[Selected extract]
━━━━━━━━

Then the Lord answered Job out of a whirlwind, and said:
 Who is this that wrappeth up sentences in unskillful words?
 Gird up thy loins like a man: I will ask thee, and answer thou me.
 Where wast thou when I laid up the foundations of the earth? tell me if thou hast understanding.
 Who hath laid the measures thereof, if thou knowest? or who hath stretched the line upon it?
For any parent, I think the death of one of their children is the worst thing imaginable. Abraham Lincoln would see two of his four sons die, Eddie and Willie, Willie dying on February 20, 1862 from typhoid fever, that great killer of the 19th century. Mary Todd Lincoln would see three of her four sons die, and witness her husband assassinated before her eyes. Small wonder that Mrs. Lincoln had a fragile grasp on reality after so much sorrow. Prostrate with grief, Mary Lincoln retired to her room for a month after Willie’s death, inconsolable in the immense anguish she felt, unable to bring herself to even attend Willie’s funeral. Mr. Lincoln said when Willie died, “My poor boy, he was too good for this earth. God has called him home. I know that he is much better off in heaven, but then we loved him so. It is hard, hard to have him die!” Lincoln continued his work, not having the luxury of private grief in a time of such public peril.

━━━━━━━━

Please use the passage on the Lincolns' grief to explain, in one to three sentences, why Lincoln continued his work after Willie died. The entries after this text come from a separate source.

━━━━━━━━

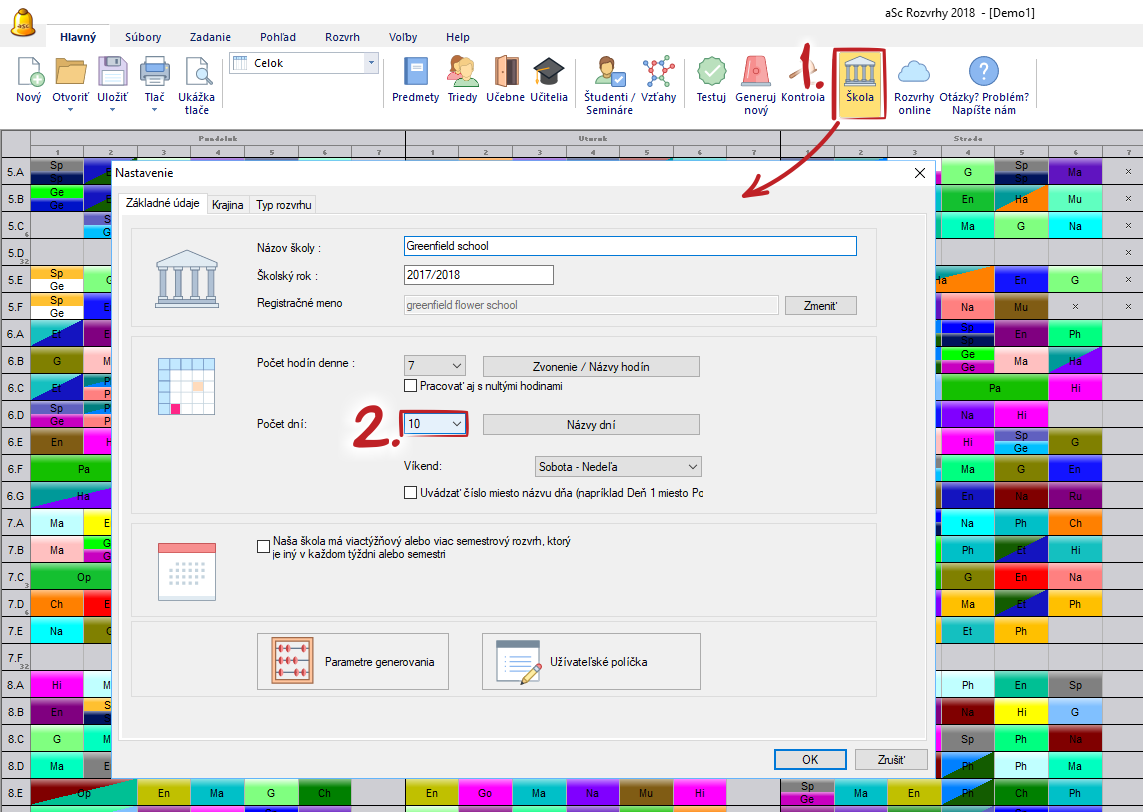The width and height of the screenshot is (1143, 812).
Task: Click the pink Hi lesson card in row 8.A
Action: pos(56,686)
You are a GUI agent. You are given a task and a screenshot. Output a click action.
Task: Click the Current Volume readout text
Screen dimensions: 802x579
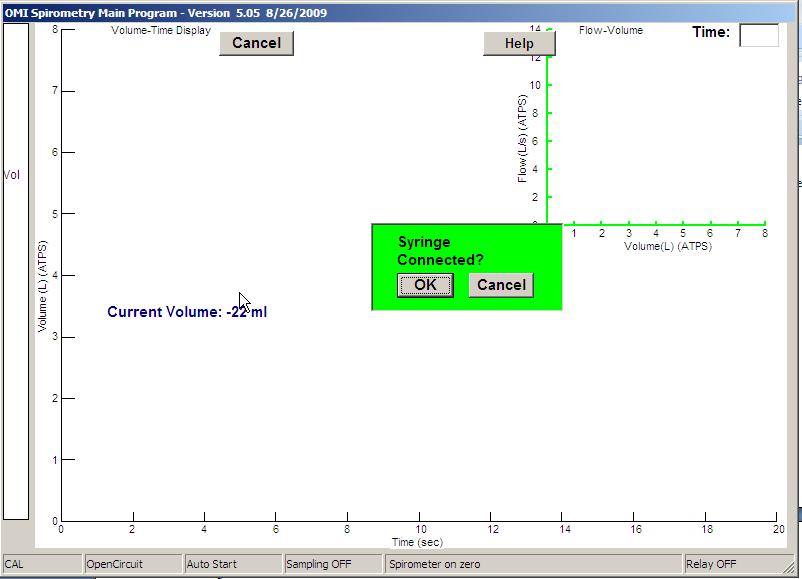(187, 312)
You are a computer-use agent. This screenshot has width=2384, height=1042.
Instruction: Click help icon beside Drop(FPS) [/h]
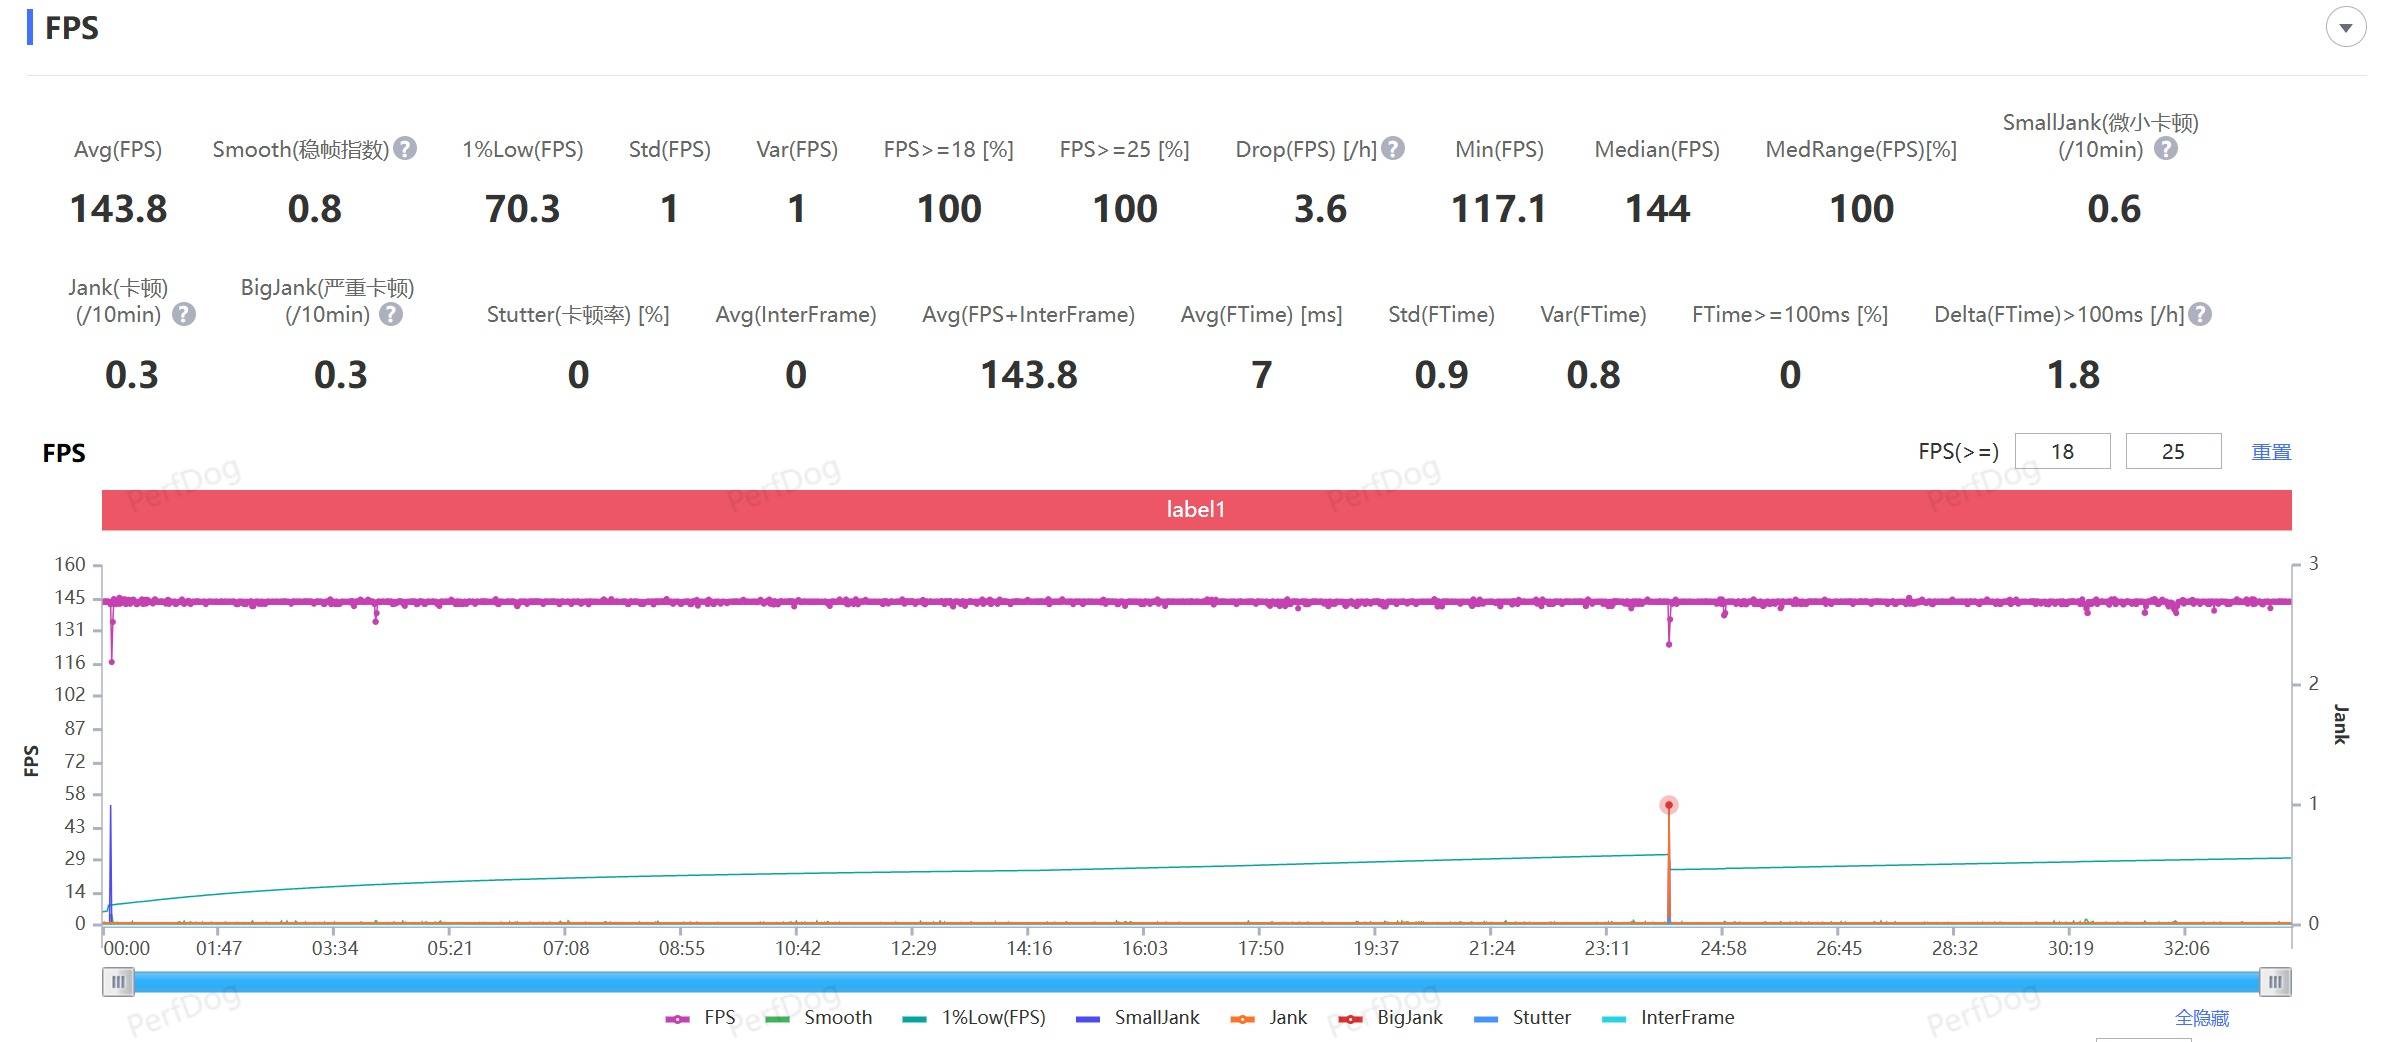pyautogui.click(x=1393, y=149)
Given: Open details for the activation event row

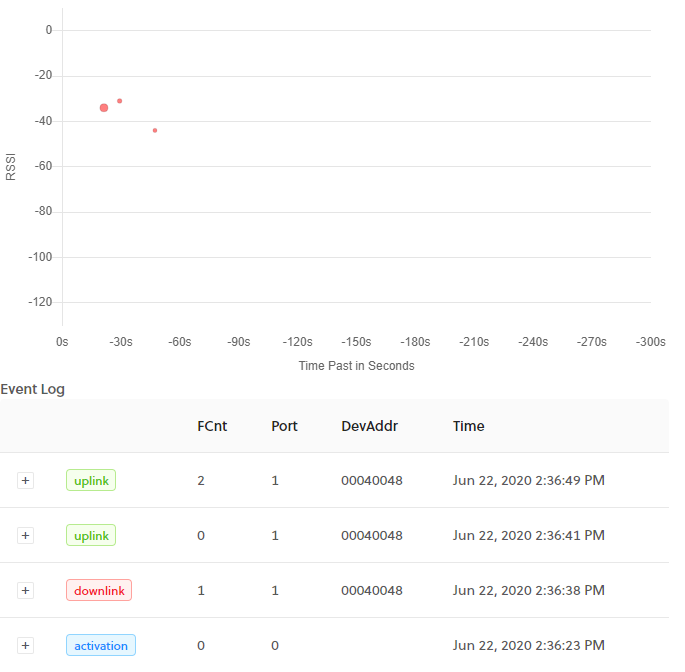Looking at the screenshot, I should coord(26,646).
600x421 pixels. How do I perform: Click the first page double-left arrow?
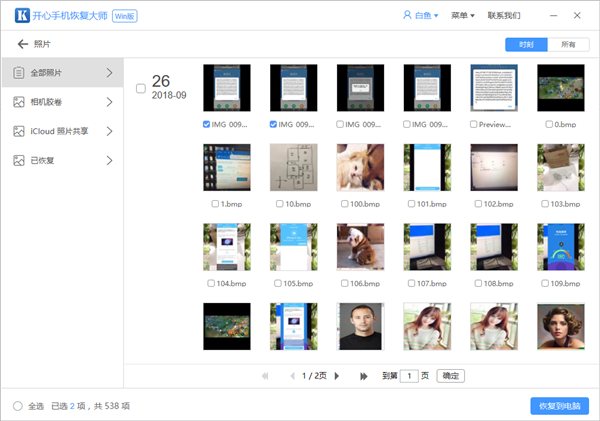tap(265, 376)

━━━━━━━━

[Task result] Lincoln did not have the luxury of private grief. Willie's death came at a time of great public peril.